What you are asked to do —
Please write out, exactly as given, every line of the entries below up to and including the line with "Mart 2020 (23, 2065)".

Data records —
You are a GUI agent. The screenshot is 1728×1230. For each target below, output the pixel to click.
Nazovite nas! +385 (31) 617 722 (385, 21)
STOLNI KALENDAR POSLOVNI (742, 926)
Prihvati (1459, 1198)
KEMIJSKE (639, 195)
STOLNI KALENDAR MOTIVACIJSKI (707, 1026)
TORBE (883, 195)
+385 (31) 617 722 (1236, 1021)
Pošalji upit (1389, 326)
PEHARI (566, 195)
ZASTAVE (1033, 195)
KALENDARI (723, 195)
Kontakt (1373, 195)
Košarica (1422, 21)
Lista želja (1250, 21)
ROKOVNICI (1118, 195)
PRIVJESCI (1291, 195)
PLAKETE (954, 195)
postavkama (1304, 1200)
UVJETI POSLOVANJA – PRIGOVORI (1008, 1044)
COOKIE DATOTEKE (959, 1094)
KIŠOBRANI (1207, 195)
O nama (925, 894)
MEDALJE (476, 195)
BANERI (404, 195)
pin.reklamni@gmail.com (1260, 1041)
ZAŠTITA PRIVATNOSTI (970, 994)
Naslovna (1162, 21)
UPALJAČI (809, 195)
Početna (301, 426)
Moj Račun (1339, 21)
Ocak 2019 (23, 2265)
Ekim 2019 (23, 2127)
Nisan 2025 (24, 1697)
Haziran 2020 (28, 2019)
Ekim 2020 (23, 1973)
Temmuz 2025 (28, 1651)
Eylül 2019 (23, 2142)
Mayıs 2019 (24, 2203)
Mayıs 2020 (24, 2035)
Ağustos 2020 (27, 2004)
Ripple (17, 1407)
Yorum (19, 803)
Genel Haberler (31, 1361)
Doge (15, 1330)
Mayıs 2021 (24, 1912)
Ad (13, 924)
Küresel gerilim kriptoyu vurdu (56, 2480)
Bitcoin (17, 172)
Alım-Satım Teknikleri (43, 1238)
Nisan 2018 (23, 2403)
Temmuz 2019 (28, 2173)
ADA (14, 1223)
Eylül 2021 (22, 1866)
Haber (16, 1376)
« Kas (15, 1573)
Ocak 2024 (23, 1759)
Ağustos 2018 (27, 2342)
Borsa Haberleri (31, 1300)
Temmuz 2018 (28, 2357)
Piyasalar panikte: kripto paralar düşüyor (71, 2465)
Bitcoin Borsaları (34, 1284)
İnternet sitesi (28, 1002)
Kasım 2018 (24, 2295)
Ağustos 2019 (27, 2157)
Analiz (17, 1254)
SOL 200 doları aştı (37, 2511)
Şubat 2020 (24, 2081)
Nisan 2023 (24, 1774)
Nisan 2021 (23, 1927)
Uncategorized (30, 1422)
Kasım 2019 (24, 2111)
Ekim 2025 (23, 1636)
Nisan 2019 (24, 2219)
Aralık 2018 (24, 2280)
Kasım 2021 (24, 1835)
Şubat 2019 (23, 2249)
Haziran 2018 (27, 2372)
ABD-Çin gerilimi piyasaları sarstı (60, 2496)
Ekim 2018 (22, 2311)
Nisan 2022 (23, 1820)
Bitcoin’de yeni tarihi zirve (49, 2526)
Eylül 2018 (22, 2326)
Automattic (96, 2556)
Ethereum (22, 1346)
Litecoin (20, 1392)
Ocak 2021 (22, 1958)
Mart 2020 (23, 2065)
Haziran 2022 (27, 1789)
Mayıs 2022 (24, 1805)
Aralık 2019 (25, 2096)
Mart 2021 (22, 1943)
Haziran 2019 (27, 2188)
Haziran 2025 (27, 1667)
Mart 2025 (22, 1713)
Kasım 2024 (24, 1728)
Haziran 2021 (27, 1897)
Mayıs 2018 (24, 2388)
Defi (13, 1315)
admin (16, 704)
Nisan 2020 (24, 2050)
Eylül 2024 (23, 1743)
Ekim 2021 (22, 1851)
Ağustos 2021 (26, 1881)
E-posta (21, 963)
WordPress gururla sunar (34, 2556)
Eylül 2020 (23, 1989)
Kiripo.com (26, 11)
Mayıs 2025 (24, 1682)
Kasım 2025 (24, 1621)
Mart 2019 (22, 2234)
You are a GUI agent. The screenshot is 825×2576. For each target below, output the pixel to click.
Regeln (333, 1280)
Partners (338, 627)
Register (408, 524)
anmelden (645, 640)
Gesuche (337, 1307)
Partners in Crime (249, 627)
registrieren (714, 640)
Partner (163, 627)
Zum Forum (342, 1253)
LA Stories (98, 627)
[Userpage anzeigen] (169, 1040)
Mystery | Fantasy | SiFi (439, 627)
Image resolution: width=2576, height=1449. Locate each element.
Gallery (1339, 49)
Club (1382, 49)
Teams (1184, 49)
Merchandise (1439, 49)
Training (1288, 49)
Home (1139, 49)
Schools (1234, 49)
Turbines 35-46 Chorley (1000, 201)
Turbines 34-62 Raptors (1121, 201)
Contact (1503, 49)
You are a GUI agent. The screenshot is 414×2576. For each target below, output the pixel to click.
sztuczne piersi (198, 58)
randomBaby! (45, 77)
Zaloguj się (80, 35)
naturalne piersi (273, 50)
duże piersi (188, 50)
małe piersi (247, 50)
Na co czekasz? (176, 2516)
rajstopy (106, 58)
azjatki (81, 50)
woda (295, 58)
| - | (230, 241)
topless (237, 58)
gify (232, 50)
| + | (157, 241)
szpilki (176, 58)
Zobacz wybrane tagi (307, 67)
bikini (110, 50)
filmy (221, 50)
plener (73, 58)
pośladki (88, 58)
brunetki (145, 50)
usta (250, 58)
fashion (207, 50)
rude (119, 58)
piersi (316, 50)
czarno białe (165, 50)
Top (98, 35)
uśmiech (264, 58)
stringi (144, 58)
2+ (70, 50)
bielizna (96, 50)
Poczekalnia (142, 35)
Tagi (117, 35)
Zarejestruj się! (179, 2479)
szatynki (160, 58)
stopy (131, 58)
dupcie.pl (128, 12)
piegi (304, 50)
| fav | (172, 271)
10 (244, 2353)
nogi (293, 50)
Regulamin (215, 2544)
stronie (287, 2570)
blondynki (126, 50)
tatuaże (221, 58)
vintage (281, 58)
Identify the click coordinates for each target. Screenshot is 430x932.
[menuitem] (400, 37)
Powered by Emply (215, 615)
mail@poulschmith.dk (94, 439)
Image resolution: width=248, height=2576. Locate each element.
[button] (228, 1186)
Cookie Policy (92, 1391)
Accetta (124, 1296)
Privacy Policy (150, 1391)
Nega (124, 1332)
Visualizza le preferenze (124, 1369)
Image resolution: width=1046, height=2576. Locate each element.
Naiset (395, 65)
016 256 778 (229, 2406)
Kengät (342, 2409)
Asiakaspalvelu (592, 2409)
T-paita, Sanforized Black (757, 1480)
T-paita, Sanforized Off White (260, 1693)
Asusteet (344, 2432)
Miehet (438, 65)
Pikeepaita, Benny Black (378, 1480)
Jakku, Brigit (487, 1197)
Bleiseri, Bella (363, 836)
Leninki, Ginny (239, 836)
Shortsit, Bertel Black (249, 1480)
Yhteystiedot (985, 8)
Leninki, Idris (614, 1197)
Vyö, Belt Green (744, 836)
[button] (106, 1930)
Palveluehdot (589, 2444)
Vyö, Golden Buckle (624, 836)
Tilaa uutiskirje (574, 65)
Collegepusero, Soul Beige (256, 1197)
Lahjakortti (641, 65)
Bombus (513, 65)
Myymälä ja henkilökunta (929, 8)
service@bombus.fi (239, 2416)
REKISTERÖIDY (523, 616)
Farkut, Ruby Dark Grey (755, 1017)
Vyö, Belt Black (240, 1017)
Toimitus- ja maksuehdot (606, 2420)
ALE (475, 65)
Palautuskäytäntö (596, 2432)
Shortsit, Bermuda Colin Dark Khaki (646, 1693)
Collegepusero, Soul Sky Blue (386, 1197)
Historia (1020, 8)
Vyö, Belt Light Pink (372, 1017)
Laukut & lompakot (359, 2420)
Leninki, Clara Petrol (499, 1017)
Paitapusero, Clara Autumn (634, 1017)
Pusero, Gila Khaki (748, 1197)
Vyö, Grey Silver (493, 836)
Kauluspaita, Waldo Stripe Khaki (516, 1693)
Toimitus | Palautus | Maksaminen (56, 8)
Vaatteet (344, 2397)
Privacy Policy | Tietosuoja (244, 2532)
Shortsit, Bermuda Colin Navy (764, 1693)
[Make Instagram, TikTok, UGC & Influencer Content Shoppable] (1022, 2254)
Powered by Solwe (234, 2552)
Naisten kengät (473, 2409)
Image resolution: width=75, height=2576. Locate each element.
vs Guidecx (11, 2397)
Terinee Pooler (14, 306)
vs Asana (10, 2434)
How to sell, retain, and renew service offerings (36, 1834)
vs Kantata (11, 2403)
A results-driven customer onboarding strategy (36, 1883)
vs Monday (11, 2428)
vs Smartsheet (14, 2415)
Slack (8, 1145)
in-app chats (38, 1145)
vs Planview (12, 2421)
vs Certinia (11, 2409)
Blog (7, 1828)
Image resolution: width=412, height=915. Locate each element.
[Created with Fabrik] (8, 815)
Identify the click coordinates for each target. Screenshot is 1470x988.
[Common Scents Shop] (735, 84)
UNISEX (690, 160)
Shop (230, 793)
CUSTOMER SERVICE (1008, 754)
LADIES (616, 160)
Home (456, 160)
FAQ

Exercise output —
You are a GUI agent. The screenshot is 1728×1230. For each target below, output the pixel to click.
Nazovite nas! +385 (31) 617 722 (385, 21)
STOLNI KALENDAR POSLOVNI (742, 926)
Prihvati (1459, 1198)
KEMIJSKE (639, 195)
STOLNI KALENDAR MOTIVACIJSKI (707, 1026)
TORBE (883, 195)
+385 (31) 617 722 (1236, 1021)
Pošalji upit (1389, 326)
PEHARI (566, 195)
ZASTAVE (1033, 195)
KALENDARI (723, 195)
Kontakt (1373, 195)
Košarica (1422, 21)
Lista želja (1250, 21)
ROKOVNICI (1118, 195)
PRIVJESCI (1291, 195)
PLAKETE (954, 195)
postavkama (1304, 1200)
UVJETI POSLOVANJA – PRIGOVORI (1008, 1044)
COOKIE DATOTEKE (959, 1094)
KIŠOBRANI (1207, 195)
O nama (925, 894)
MEDALJE (476, 195)
BANERI (404, 195)
pin.reklamni@gmail.com (1260, 1041)
ZAŠTITA PRIVATNOSTI (970, 994)
Naslovna (1162, 21)
UPALJAČI (809, 195)
Početna (301, 426)
Moj Račun (1339, 21)
Ocak 2019 (23, 2265)
Ekim 2019 (23, 2127)
Nisan 2025 (24, 1697)
Haziran 2020 (28, 2019)
Ekim 2020 (23, 1973)
Temmuz 2025 (28, 1651)
Eylül 2019 (23, 2142)
Mayıs 2019 (24, 2203)
Mayıs 2020 (24, 2035)
Ağustos 2020 (27, 2004)
Ripple (17, 1407)
Yorum (19, 803)
Genel Haberler (31, 1361)
Doge (15, 1330)
Mayıs 2021 (24, 1912)
Ad (13, 924)
Küresel gerilim kriptoyu vurdu (56, 2480)
Bitcoin (17, 172)
Alım-Satım Teknikleri (43, 1238)
Nisan 2018 (23, 2403)
Temmuz 2019 (28, 2173)
ADA (14, 1223)
Eylül 2021 (22, 1866)
Haber (16, 1376)
« Kas (15, 1573)
Ocak 2024 (23, 1759)
Ağustos 2018 (27, 2342)
Borsa Haberleri (31, 1300)
Temmuz 2018 (28, 2357)
Piyasalar panikte: kripto paralar düşüyor (71, 2465)
Bitcoin Borsaları (34, 1284)
İnternet sitesi (28, 1002)
Kasım 2018 (24, 2295)
Ağustos 2019 (27, 2157)
Analiz (17, 1254)
SOL 200 doları aştı (37, 2511)
Şubat 2020 (24, 2081)
Nisan 2023 (24, 1774)
Nisan 2021 (23, 1927)
Uncategorized (30, 1422)
Kasım 2019 (24, 2111)
Ekim 2025 (23, 1636)
Nisan 2019 (24, 2219)
Aralık 2018 (24, 2280)
Kasım 2021 (24, 1835)
Şubat 2019 (23, 2249)
Haziran 2018 (27, 2372)
ABD-Çin gerilimi piyasaları sarstı (60, 2496)
Ekim 2018 (22, 2311)
Nisan 2022 (23, 1820)
Bitcoin’de yeni tarihi zirve (49, 2526)
Eylül 2018 (22, 2326)
Automattic (96, 2556)
Ethereum (22, 1346)
Litecoin (20, 1392)
Ocak 2021 (22, 1958)
Mart 2020 (23, 2065)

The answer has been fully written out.